→ **WHAT TO DO**:
A stretch of the entries below is to be set down exactly, running from the line with "Where should I click to: Select the crop" through the line with "Task: Click the header user avatar", both included, and no other line.

= = =

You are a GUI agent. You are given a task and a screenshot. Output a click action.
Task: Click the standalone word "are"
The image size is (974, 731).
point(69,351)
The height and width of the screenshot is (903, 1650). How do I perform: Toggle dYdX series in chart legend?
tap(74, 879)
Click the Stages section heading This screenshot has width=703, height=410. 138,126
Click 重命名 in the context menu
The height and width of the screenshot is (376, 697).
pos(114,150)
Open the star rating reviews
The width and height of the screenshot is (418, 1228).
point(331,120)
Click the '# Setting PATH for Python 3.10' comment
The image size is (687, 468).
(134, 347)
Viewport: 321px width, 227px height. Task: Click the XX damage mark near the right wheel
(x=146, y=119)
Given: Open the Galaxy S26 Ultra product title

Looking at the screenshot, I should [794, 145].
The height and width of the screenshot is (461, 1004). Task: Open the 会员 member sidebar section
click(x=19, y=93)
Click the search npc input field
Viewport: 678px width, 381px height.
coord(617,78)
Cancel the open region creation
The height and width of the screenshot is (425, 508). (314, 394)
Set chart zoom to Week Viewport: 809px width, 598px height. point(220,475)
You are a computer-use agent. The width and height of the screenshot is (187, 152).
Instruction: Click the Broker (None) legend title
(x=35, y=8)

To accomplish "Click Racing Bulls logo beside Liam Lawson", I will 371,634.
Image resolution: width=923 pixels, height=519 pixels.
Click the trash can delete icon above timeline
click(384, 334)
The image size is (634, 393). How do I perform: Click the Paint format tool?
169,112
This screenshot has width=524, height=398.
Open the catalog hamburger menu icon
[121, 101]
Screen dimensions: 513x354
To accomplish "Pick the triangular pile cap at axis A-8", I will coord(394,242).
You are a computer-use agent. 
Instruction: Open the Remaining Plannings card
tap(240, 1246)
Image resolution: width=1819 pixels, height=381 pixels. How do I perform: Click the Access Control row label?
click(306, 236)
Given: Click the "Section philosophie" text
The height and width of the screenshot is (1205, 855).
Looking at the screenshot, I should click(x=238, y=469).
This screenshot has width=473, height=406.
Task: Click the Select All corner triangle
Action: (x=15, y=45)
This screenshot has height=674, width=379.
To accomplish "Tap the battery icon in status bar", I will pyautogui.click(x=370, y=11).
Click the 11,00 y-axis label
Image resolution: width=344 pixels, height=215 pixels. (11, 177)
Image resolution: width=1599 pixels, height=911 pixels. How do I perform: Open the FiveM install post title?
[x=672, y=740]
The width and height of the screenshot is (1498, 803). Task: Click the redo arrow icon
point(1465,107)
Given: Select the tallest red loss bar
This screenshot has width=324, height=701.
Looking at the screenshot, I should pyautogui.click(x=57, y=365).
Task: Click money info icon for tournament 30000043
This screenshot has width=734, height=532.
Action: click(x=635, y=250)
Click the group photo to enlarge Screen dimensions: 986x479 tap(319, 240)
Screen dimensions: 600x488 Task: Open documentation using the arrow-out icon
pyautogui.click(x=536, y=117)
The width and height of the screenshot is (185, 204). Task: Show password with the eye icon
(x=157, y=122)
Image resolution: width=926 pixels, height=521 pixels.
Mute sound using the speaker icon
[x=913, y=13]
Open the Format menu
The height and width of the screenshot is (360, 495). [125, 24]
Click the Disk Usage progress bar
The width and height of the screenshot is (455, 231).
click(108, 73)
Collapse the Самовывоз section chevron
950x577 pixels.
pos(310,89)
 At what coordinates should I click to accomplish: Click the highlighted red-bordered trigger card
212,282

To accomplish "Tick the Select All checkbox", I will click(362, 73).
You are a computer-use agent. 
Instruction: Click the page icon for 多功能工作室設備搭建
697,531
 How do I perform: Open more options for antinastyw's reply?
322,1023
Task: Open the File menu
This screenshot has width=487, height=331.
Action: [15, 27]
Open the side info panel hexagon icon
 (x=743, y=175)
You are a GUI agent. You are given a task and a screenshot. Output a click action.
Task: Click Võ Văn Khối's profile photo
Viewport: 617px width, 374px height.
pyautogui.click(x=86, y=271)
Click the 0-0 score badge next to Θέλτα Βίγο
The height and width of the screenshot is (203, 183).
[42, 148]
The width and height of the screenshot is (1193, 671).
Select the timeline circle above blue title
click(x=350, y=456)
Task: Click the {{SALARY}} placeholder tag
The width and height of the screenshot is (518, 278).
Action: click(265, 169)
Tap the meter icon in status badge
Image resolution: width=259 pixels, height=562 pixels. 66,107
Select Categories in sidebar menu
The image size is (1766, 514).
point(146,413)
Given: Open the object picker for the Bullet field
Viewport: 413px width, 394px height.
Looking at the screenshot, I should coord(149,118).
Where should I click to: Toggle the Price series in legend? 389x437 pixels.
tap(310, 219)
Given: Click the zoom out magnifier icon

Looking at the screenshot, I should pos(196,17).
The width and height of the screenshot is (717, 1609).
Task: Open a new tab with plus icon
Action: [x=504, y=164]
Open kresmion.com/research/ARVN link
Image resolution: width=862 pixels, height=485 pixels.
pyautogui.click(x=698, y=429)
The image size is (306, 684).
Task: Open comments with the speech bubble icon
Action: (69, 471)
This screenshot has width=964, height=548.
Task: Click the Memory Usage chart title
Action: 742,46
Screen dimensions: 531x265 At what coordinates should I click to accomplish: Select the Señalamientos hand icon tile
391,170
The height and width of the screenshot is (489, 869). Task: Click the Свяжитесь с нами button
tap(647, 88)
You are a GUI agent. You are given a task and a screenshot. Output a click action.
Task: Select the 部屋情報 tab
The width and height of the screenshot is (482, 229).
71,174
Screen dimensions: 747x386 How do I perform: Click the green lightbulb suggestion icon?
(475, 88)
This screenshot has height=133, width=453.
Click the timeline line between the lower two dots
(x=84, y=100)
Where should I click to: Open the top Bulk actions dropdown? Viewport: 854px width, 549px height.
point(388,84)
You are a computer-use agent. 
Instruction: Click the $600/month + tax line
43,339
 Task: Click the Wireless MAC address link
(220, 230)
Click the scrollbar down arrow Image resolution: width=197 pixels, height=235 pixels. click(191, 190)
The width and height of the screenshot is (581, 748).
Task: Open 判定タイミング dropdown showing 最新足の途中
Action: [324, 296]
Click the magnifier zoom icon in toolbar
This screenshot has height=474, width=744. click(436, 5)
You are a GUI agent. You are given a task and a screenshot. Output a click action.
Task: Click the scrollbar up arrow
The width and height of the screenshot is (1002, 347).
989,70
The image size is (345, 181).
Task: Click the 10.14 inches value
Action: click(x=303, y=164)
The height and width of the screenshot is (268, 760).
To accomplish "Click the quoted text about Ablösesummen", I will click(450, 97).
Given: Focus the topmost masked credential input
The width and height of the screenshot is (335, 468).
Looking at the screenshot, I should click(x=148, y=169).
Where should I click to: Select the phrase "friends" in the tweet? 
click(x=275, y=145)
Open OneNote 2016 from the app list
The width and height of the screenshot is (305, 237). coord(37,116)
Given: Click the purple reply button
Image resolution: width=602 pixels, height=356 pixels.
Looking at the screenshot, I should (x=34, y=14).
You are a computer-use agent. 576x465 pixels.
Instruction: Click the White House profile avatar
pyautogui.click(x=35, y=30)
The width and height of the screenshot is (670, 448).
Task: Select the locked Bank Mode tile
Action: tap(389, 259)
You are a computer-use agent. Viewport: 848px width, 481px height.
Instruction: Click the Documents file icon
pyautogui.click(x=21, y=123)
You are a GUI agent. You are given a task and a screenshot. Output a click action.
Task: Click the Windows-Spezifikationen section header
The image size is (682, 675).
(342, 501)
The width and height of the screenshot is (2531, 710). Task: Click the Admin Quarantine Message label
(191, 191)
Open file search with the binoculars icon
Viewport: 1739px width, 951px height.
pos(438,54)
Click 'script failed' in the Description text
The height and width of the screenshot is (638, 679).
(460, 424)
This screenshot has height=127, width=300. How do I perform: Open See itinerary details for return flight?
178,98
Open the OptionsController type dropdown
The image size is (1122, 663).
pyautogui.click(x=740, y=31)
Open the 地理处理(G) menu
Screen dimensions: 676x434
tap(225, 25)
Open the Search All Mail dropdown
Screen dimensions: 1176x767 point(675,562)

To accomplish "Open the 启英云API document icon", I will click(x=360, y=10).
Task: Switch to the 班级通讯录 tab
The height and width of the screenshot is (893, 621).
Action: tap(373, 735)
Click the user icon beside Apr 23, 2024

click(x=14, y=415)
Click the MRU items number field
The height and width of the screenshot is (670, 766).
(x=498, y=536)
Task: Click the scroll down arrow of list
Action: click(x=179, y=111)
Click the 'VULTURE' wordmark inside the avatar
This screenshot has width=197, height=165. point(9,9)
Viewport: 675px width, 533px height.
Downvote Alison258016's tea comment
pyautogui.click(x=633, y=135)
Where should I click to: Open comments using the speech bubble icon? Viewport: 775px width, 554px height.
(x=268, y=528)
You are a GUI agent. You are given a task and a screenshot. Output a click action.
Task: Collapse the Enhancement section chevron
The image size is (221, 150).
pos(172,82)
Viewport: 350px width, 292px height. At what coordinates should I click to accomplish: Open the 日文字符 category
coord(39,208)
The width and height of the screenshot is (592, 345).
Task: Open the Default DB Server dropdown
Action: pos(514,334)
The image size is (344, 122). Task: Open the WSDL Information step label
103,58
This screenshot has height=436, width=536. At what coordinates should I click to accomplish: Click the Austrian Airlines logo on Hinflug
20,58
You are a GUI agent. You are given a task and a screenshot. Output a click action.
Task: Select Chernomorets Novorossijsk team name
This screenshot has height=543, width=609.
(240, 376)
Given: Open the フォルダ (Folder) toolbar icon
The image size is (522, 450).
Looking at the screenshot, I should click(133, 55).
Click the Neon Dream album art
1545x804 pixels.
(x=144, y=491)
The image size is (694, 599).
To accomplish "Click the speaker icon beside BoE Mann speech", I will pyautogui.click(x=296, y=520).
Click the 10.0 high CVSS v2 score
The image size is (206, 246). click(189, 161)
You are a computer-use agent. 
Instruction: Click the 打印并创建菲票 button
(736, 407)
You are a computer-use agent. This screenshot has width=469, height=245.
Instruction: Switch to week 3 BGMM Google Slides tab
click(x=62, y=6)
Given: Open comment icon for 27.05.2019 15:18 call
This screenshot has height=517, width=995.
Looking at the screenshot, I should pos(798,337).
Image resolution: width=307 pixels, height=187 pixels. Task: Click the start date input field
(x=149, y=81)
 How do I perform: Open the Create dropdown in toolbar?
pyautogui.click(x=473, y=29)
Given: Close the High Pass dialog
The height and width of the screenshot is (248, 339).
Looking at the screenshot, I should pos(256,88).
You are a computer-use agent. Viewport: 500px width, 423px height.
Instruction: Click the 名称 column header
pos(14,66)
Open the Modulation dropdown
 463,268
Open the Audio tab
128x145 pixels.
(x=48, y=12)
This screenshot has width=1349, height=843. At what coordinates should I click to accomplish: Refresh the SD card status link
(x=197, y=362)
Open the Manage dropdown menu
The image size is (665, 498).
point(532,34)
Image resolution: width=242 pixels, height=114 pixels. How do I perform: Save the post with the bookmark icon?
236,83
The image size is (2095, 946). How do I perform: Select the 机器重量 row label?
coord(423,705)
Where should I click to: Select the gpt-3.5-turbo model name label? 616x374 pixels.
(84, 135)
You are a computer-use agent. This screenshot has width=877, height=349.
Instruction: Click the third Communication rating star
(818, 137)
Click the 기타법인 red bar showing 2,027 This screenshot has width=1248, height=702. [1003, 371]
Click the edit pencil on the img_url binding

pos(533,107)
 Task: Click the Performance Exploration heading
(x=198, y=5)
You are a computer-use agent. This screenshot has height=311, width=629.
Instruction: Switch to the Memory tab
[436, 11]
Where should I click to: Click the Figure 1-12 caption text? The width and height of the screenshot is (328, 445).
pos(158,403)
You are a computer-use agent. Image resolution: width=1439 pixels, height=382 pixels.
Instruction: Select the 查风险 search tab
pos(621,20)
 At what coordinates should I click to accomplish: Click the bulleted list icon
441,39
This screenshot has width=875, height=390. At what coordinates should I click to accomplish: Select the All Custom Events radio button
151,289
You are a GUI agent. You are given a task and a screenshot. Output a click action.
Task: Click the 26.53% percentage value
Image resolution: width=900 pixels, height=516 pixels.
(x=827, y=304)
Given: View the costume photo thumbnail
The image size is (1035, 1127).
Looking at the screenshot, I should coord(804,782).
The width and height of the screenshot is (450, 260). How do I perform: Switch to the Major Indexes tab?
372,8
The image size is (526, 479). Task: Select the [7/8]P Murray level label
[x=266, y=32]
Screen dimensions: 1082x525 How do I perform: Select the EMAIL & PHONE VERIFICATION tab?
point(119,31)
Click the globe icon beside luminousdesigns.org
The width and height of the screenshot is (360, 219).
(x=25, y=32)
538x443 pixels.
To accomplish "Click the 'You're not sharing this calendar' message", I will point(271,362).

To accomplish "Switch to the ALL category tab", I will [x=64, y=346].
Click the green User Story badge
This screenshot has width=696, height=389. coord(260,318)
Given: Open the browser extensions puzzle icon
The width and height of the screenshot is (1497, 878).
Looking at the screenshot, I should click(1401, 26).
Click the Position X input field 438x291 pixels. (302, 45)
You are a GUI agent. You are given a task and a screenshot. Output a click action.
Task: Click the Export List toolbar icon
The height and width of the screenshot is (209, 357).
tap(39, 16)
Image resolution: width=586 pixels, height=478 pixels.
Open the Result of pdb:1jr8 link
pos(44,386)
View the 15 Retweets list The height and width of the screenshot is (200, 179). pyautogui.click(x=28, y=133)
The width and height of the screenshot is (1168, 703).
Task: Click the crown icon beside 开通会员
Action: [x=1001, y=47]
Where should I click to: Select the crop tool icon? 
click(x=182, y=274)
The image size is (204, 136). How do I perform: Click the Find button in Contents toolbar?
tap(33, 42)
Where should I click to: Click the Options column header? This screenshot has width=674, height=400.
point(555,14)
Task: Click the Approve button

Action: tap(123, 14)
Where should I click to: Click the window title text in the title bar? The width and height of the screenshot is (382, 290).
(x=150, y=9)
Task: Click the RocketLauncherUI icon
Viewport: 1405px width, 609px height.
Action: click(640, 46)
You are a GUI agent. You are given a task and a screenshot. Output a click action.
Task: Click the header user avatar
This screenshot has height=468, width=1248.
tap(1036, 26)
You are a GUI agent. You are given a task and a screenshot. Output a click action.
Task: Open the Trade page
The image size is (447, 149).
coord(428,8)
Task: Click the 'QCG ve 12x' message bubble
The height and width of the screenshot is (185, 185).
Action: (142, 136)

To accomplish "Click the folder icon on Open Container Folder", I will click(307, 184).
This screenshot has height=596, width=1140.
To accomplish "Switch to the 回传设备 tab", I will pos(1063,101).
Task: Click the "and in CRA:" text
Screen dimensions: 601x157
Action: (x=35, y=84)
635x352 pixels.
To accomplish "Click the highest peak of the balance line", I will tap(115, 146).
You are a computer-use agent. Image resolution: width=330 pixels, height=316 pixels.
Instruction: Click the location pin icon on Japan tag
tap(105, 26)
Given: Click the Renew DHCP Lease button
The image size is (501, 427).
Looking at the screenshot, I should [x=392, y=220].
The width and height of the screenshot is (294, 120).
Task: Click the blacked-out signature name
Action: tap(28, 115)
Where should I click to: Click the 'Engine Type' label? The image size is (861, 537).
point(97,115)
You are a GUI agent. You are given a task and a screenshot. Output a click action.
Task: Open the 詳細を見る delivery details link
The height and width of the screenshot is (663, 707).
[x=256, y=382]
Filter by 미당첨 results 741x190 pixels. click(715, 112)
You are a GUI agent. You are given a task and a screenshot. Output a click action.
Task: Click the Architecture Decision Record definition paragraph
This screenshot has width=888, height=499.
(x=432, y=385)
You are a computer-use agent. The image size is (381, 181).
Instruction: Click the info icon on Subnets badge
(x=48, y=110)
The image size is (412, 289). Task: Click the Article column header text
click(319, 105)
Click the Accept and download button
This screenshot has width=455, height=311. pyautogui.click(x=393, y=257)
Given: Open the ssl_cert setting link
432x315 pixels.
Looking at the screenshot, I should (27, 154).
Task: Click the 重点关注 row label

= = =

→ **EXPECTED ANSWER**:
Where should I click to: Select the crop tool icon? 
click(x=182, y=274)
The image size is (204, 136). How do I perform: Click the Find button in Contents toolbar?
tap(33, 42)
Where should I click to: Click the Options column header? This screenshot has width=674, height=400.
point(555,14)
Task: Click the Approve button

Action: tap(123, 14)
Where should I click to: Click the window title text in the title bar? The width and height of the screenshot is (382, 290).
(x=150, y=9)
Task: Click the RocketLauncherUI icon
Viewport: 1405px width, 609px height.
Action: click(640, 46)
You are a GUI agent. You are given a task and a screenshot. Output a click action.
Task: Click the header user avatar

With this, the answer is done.